Map Onto Biological Pathways (GenMAPP & MAPPFinder)

Each time I launched GenMAPP, I needed to make sure that the correct Gene Database (.gdb) was loaded.

  • I looked in the lower left-hand corner of the window to see which Gene Database had been selected.
  • If I needed to change the Gene Database, I selected Data > Choose Gene Database. I navigated to the directory C:\GenMAPP 2 Data\Gene Databases and chose the correct one for my species.
  • For the exercise, I needed to download the appropriate Vibrio cholerae Gene Database.
    • Half of the class will use the Vc-Std_External_20090622.gdb Gene Database that was initially created by the Fall 2008 Biological Databases class.
    • Half of the class will use a new Vc-Std_External_20101022.gdb Gene Database that was created by Drs. Dahlquist and Dionisio a year later.
    • The members of a pair should each choose a different gene database.
      • I downloaded the Vc-Std_External_20090622.gdb Gene Database for this exercise.
  • I clicked on the link for the Gene Database to which I was assigned, downloaded the file, and saved it into the folder C:\GenMAPP 2 Data\Gene Databases, and extracted it.

GenMAPP Expression Dataset Manager Procedure

  • I launched the GenMAPP Program. I checked to make sure the correct Gene Database was loaded.
    • I looked in the lower, left-hand corner of the main GenMAPP Drafting Board window to see the name of the Gene Database that was loaded. If it was not the correct Gene Database or it said "No Gene Database", then went to the Data > Choose Gene Database menu item and selected the Gene Database I needed to perform the analysis.
    • Remember, you and your partner are going to use different versions of the Vibrio cholerae Gene Database for this exercise.
  • I selected the Data menu from the main Drafting Board window and chose Expression Dataset Manager from the drop-down list. The Expression Dataset Manager window opened.
  • I selected New Dataset from the Expression Datasets menu. I selected the tab-delimited text file that I formatted for GenMAPP (.txt) in the procedure above from the file dialog box that appeared.
    • I needed to download my .txt file from the wiki onto my Desktop.

**Assigned task 1**
Decide whether each statement agrees with the GenMAPP procedure: (a) The Vc-Std_External_20101022.gdb Gene Database was created by Drs. Dahlquist and Dionisio. (b) The Vc-Std_External_20101022.gdb Gene Database was the one downloaded for this exercise. (c) The Expression Dataset Manager is chosen from the File menu. For each, answer yes or no and quote the words that decide it.
**Assigned task 2**
Carry on the GenMAPP procedure from its last sentence, keeping its first-person past-tense steps.

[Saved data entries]
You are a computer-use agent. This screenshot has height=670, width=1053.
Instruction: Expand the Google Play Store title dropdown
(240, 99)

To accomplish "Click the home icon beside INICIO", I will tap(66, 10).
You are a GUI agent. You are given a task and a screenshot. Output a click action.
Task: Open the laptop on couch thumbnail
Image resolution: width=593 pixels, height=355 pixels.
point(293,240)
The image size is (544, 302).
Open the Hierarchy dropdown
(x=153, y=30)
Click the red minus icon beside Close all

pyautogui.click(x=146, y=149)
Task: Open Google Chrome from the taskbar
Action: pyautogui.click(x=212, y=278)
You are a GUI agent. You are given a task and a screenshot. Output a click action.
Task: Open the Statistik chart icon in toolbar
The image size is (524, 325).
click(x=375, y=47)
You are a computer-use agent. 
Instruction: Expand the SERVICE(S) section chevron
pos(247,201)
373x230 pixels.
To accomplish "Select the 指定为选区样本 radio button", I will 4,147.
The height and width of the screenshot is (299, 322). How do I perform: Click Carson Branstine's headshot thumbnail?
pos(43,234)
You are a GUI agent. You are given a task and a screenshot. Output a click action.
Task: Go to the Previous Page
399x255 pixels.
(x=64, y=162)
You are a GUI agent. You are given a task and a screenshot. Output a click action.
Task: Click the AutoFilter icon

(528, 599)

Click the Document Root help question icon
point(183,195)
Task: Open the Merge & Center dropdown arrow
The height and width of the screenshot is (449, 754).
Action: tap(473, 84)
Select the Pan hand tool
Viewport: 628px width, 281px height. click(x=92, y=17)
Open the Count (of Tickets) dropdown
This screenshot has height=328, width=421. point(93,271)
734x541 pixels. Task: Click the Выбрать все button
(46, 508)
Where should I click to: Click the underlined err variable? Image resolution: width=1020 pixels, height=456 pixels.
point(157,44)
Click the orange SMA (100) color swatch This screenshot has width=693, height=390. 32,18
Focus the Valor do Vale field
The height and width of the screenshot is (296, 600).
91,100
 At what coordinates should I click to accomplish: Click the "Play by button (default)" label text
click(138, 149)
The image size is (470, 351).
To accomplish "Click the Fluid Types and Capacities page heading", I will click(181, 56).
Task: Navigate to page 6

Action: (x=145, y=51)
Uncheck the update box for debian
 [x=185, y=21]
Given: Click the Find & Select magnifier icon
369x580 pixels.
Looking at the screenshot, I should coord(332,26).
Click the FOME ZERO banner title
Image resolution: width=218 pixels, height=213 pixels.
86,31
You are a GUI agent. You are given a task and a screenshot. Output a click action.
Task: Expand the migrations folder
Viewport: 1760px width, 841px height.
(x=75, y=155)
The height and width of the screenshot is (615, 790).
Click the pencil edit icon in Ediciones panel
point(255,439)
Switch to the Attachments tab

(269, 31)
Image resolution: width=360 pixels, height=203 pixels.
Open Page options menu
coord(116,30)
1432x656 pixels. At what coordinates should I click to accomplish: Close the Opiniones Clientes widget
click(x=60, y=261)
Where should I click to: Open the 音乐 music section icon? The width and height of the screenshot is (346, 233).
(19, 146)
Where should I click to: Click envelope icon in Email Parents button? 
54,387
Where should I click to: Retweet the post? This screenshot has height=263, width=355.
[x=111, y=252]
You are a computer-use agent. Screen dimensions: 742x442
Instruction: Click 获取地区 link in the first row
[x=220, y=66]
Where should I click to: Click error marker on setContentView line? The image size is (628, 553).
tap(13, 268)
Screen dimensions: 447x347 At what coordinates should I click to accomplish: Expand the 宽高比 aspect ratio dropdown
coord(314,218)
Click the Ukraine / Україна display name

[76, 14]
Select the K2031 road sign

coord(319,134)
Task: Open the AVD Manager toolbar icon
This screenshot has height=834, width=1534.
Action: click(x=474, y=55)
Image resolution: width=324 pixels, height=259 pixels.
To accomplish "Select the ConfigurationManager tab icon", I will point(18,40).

**Reply 1**
(a) Yes: "Half of the class will use a new Vc-Std_External_20101022.gdb Gene Database that was created by Drs. Dahlquist and Dionisio a year later."
(b) No: "I downloaded the Vc-Std_External_20090622.gdb Gene Database for this exercise."
(c) No: "I selected the Data menu from the main Drafting Board window and chose Expression Dataset Manager from the drop-down list."

**Reply 2**
  • The Data Type Specification window appeared. GenMAPP was expecting that I was providing numerical data. If any of my columns had text (character) data, I checked the box next to the field (column) name.
    • The Vibrio data I had been working with did not have any text (character) data in it.
  • I allowed the Expression Dataset Manager to convert my data.
    • This took a few minutes depending on the size of the dataset and the computer’s memory and processor speed. When the process was complete, the converted dataset was active in the Expression Dataset Manager window and the file was saved in the same folder the raw data file was in, named the same except with a .gex extension; for example, MyExperiment.gex.
    • A message appeared saying that the Expression Dataset Manager could not convert one or more lines of data. Lines that generated an error during the conversion of a raw data file were not added to the Expression Dataset. Instead, an exception file was created. The exception file was given the same name as my raw data file with .EX before the extension (e.g., MyExperiment.EX.txt). The exception file contained all of my raw data, with the addition of a column named ~Error~. This column contained either error messages or, if the program found no errors, a single space character.
      • Record the number of errors. For your journal assignment, open the .EX.txt file and use the Data > Filter > Autofilter function to determine what the errors were for the rows that were not converted. Record this information in your individual journal page.
        • Number of errors: 772.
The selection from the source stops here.